── TASK INPUTS

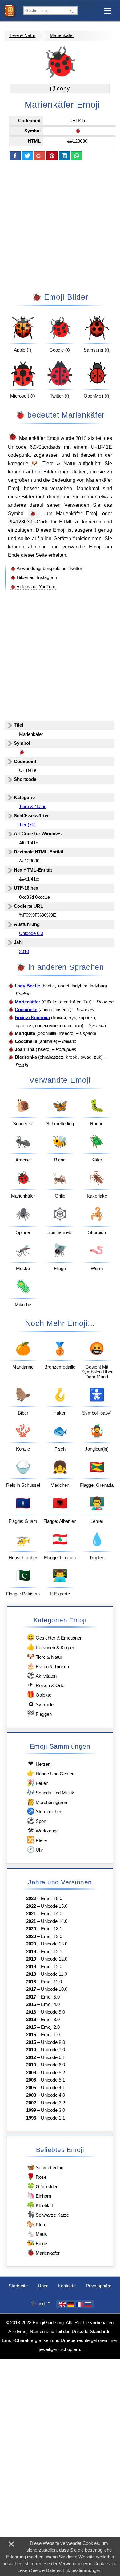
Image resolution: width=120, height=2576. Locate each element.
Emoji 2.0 (50, 2027)
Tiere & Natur (22, 35)
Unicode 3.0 (53, 2110)
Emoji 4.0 (50, 2004)
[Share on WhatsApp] (76, 155)
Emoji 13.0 (51, 1936)
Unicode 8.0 (53, 2042)
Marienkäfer (62, 35)
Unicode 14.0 (54, 1921)
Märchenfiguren (47, 1801)
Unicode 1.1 (53, 2117)
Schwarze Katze (48, 2214)
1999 (31, 2110)
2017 (31, 1989)
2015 (31, 2027)
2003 (31, 2095)
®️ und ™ (40, 2303)
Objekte (39, 1694)
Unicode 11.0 (54, 1974)
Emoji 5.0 (50, 1997)
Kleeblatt (40, 2204)
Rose (36, 2176)
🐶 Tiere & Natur (54, 463)
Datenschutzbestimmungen (73, 2570)
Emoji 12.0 (51, 1966)
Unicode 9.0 (53, 2012)
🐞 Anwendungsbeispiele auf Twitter (46, 568)
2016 (31, 2004)
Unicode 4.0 (53, 2095)
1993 (31, 2117)
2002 (31, 2102)
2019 (31, 1951)
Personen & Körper (50, 1646)
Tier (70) (27, 824)
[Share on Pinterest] (52, 155)
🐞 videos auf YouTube (33, 586)
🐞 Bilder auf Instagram (33, 577)
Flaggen (39, 1713)
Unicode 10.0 (54, 1989)
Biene (37, 2242)
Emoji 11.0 (51, 1981)
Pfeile (36, 1839)
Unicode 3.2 (53, 2102)
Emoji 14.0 (51, 1913)
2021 (31, 1913)
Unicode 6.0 (22, 447)
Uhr (35, 1849)
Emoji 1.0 (50, 2034)
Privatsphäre (98, 2285)
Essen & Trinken (48, 1665)
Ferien (37, 1782)
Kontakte (67, 2285)
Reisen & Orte (46, 1684)
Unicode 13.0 (54, 1943)
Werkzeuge (43, 1830)
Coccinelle (26, 1009)
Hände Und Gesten (50, 1773)
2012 (31, 2057)
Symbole (41, 1703)
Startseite (18, 2285)
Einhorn (39, 2195)
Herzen (39, 1763)
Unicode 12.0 (54, 1959)
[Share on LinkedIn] (64, 155)
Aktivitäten (41, 1675)
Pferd (36, 2224)
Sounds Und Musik (50, 1792)
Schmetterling (45, 2166)
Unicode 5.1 (53, 2080)
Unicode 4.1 (53, 2087)
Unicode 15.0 (54, 1906)
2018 (31, 1974)
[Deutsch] (70, 2304)
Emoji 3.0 (50, 2019)
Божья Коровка (32, 1017)
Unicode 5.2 (53, 2072)
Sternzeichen (44, 1811)
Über (43, 2285)
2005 (31, 2087)
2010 (80, 438)
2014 (31, 2049)
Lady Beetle (27, 985)
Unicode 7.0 (53, 2049)
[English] (62, 2304)
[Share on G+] (39, 155)
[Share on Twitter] (27, 155)
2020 (31, 1928)
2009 (31, 2072)
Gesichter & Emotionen (54, 1637)
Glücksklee (42, 2186)
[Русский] (88, 2304)
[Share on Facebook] (15, 155)
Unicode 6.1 (53, 2057)
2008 (31, 2080)
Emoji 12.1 (51, 1951)
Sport (36, 1820)
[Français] (79, 2304)
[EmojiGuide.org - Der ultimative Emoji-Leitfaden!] (11, 10)
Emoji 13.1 (51, 1928)
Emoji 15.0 (51, 1898)
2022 (31, 1898)
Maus (37, 2233)
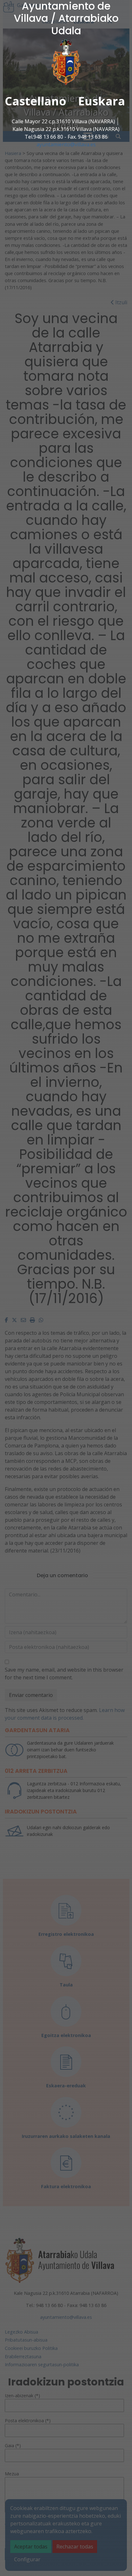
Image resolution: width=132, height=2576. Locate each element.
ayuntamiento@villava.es (66, 144)
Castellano (35, 101)
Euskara (101, 101)
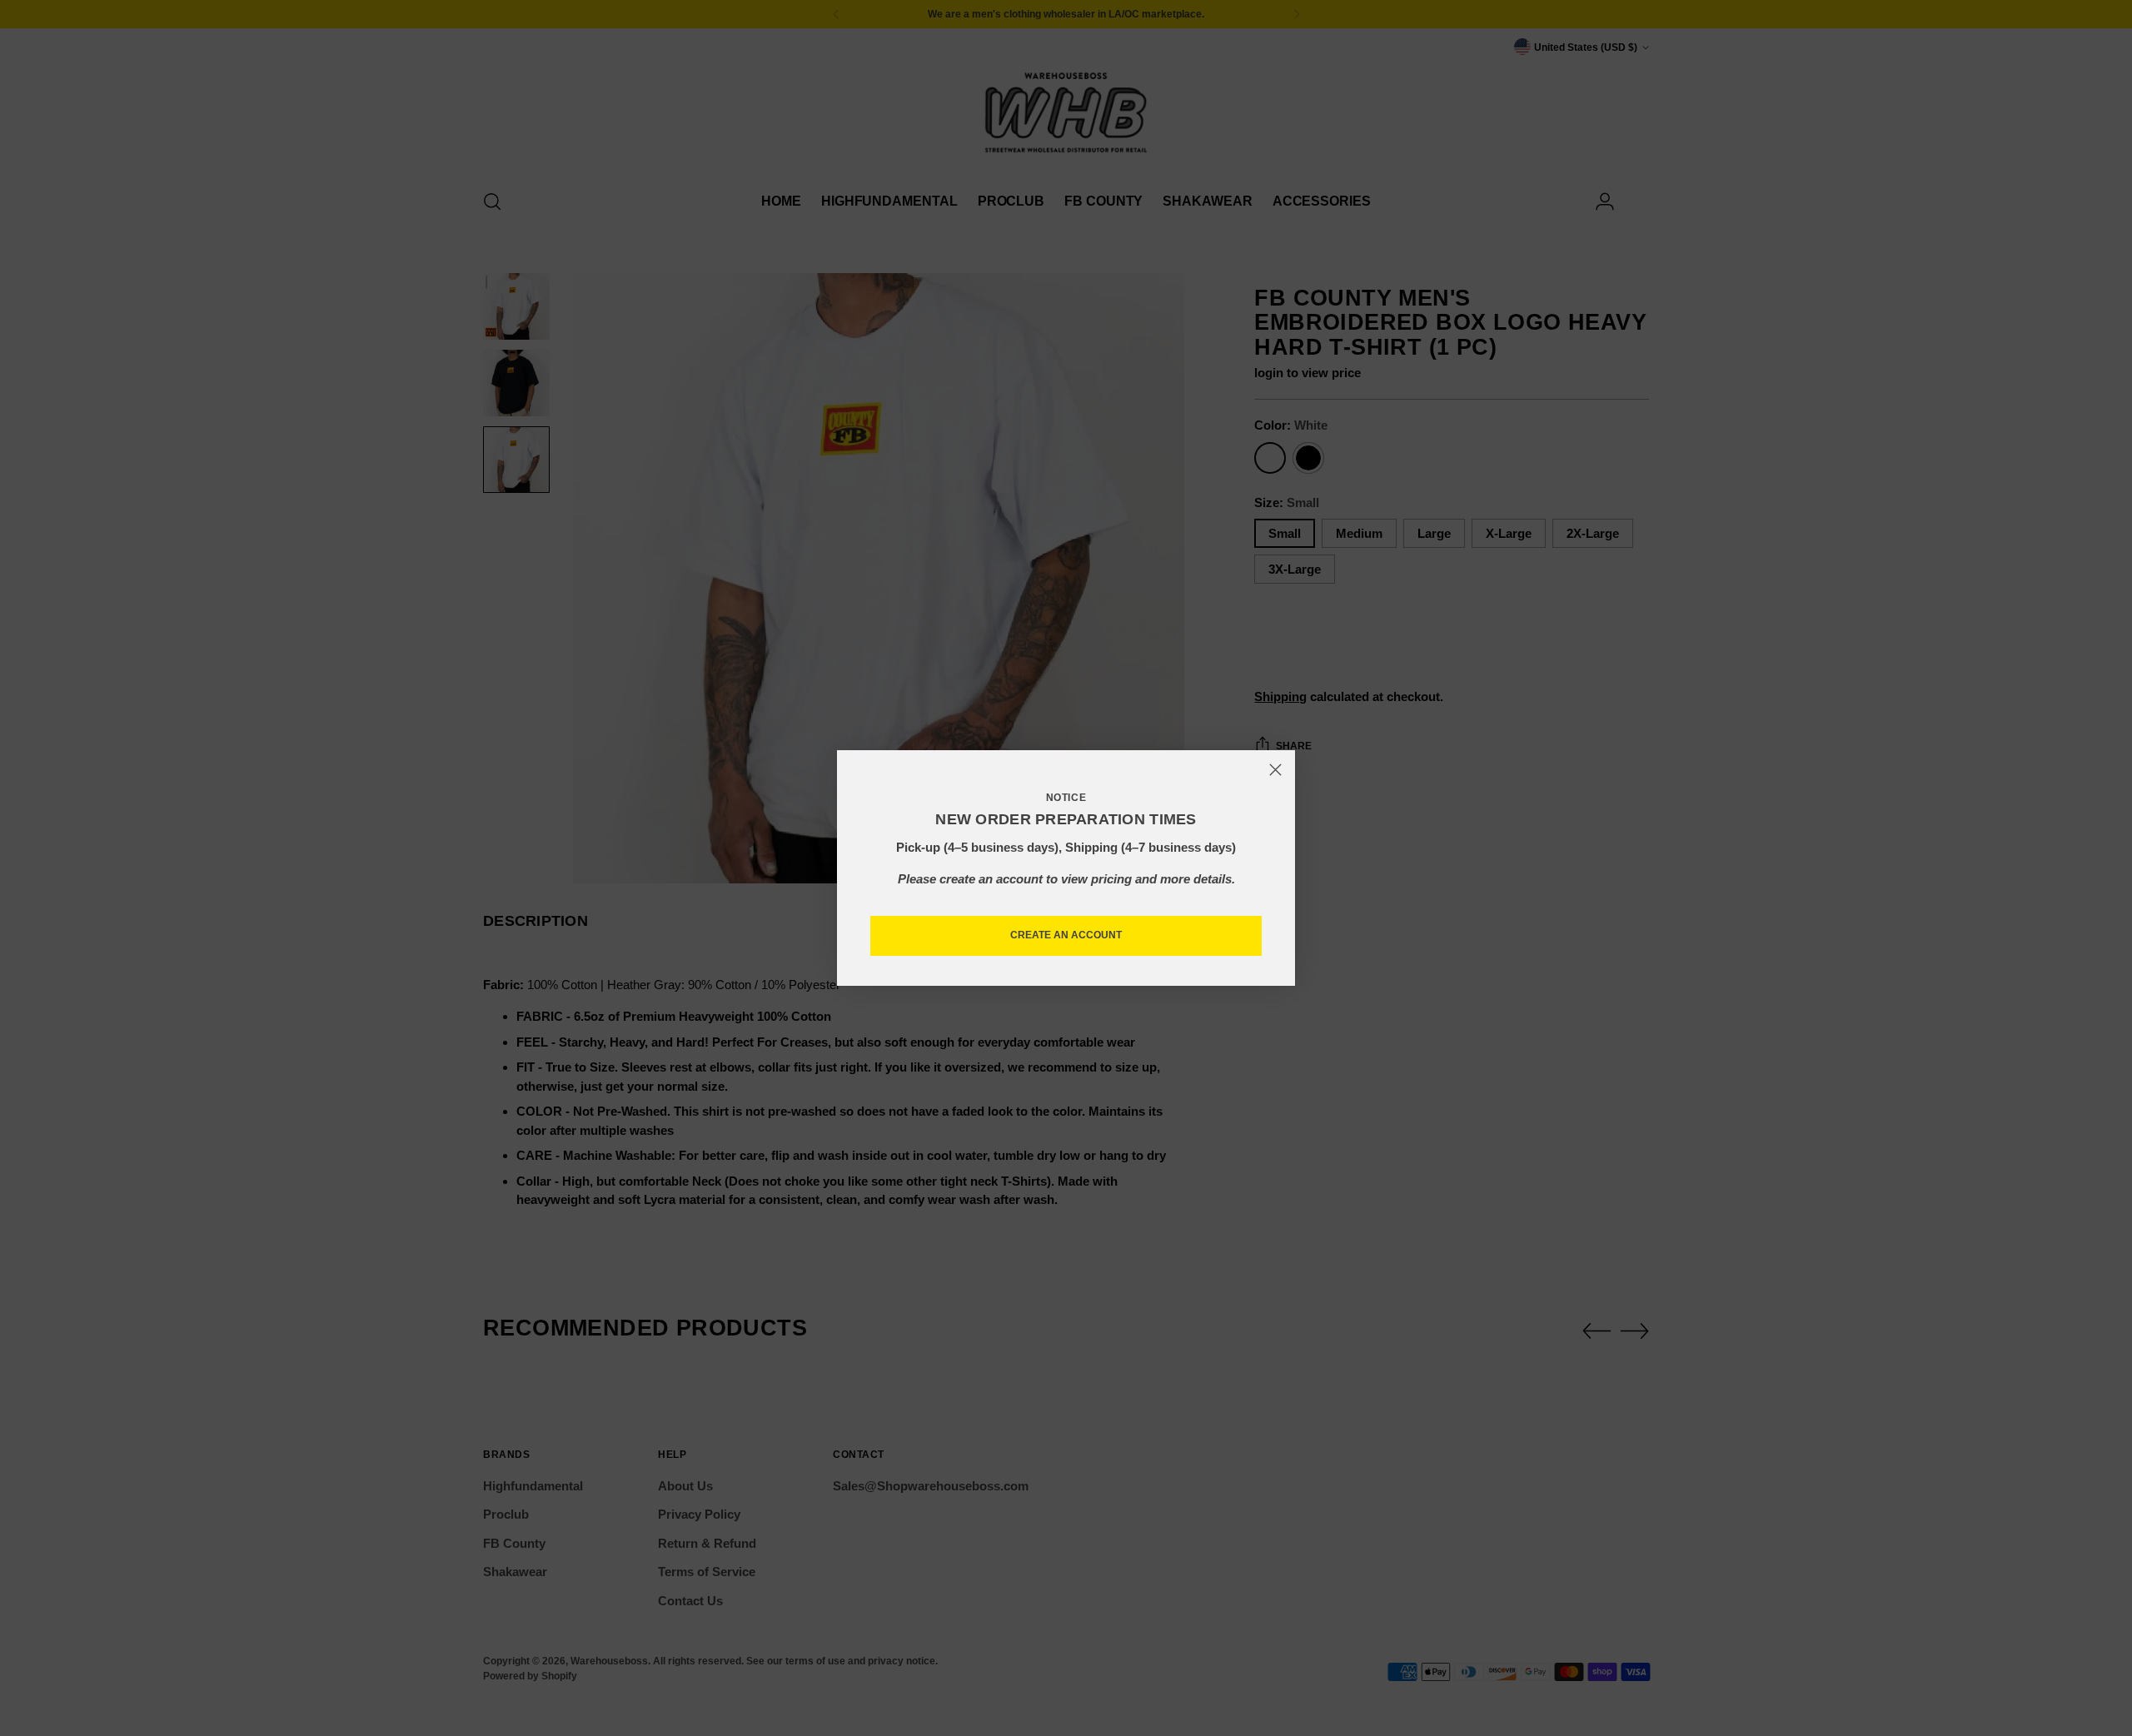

────

Each record should be written out exactly, and each image should be omitted.

• SOLUTION FOR THIS EXERCISE:
Image resolution: width=120, height=2576. Locate each element.
Emoji 2.0 (50, 2027)
Tiere & Natur (22, 35)
Unicode 3.0 (53, 2110)
Emoji 4.0 (50, 2004)
[Share on WhatsApp] (76, 155)
Emoji 13.0 (51, 1936)
Unicode 8.0 (53, 2042)
Marienkäfer (62, 35)
Unicode 14.0 (54, 1921)
Märchenfiguren (47, 1801)
Unicode 1.1 (53, 2117)
Schwarze Katze (48, 2214)
1999 (31, 2110)
2017 (31, 1989)
2015 (31, 2027)
2003 (31, 2095)
®️ und ™ (40, 2303)
Objekte (39, 1694)
Unicode 11.0 (54, 1974)
Emoji 5.0 (50, 1997)
Kleeblatt (40, 2204)
Rose (36, 2176)
🐶 Tiere & Natur (54, 463)
Datenschutzbestimmungen (73, 2570)
Emoji 12.0 (51, 1966)
Unicode 9.0 (53, 2012)
🐞 Anwendungsbeispiele auf Twitter (46, 568)
2016 (31, 2004)
Unicode 4.0 (53, 2095)
1993 (31, 2117)
2002 (31, 2102)
2019 (31, 1951)
Personen & Körper (50, 1646)
Tier (70) (27, 824)
[Share on Pinterest] (52, 155)
🐞 videos auf YouTube (33, 586)
🐞 Bilder auf Instagram (33, 577)
Flaggen (39, 1713)
Unicode 10.0 (54, 1989)
Biene (37, 2242)
Emoji 11.0 (51, 1981)
Pfeile (36, 1839)
Unicode 3.2 (53, 2102)
Emoji 14.0 (51, 1913)
2021 (31, 1913)
Unicode 6.0 (22, 447)
Uhr (35, 1849)
Emoji 1.0 (50, 2034)
Privatsphäre (98, 2285)
Essen & Trinken (48, 1665)
Ferien (37, 1782)
Kontakte (67, 2285)
Reisen & Orte (46, 1684)
Unicode 13.0 (54, 1943)
Werkzeuge (43, 1830)
Coccinelle (26, 1009)
Hände Und Gesten (50, 1773)
2012 (31, 2057)
Symbole (41, 1703)
Startseite (18, 2285)
Einhorn (39, 2195)
Herzen (39, 1763)
Unicode 12.0 (54, 1959)
[Share on LinkedIn] (64, 155)
Aktivitäten (41, 1675)
Pferd (36, 2224)
Sounds Und Musik (50, 1792)
Schmetterling (45, 2166)
Unicode 5.1 (53, 2080)
Unicode 4.1 (53, 2087)
Unicode 15.0 (54, 1906)
2018 (31, 1974)
[Deutsch] (70, 2304)
Emoji 3.0 (50, 2019)
Божья Коровка (32, 1017)
Unicode 5.2 (53, 2072)
Sternzeichen (44, 1811)
Über (43, 2285)
2005 (31, 2087)
2010 (80, 438)
2014 (31, 2049)
Lady Beetle (27, 985)
Unicode 7.0 (53, 2049)
[English] (62, 2304)
[Share on G+] (39, 155)
[Share on Twitter] (27, 155)
2020 (31, 1928)
2009 (31, 2072)
Gesichter & Emotionen (54, 1637)
Glücksklee (42, 2186)
[Русский] (88, 2304)
[Share on Facebook] (15, 155)
Unicode 6.1 (53, 2057)
2008 (31, 2080)
Emoji 12.1 (51, 1951)
Sport (36, 1820)
[Français] (79, 2304)
[EmojiGuide.org - Der ultimative Emoji-Leitfaden!] (11, 10)
Emoji 13.1 (51, 1928)
Emoji 15.0 (51, 1898)
2022 (31, 1898)
Maus (37, 2233)
Image resolution: width=132, height=2576. Locate each element.
ayuntamiento@villava.es (66, 144)
Castellano (35, 101)
Euskara (101, 101)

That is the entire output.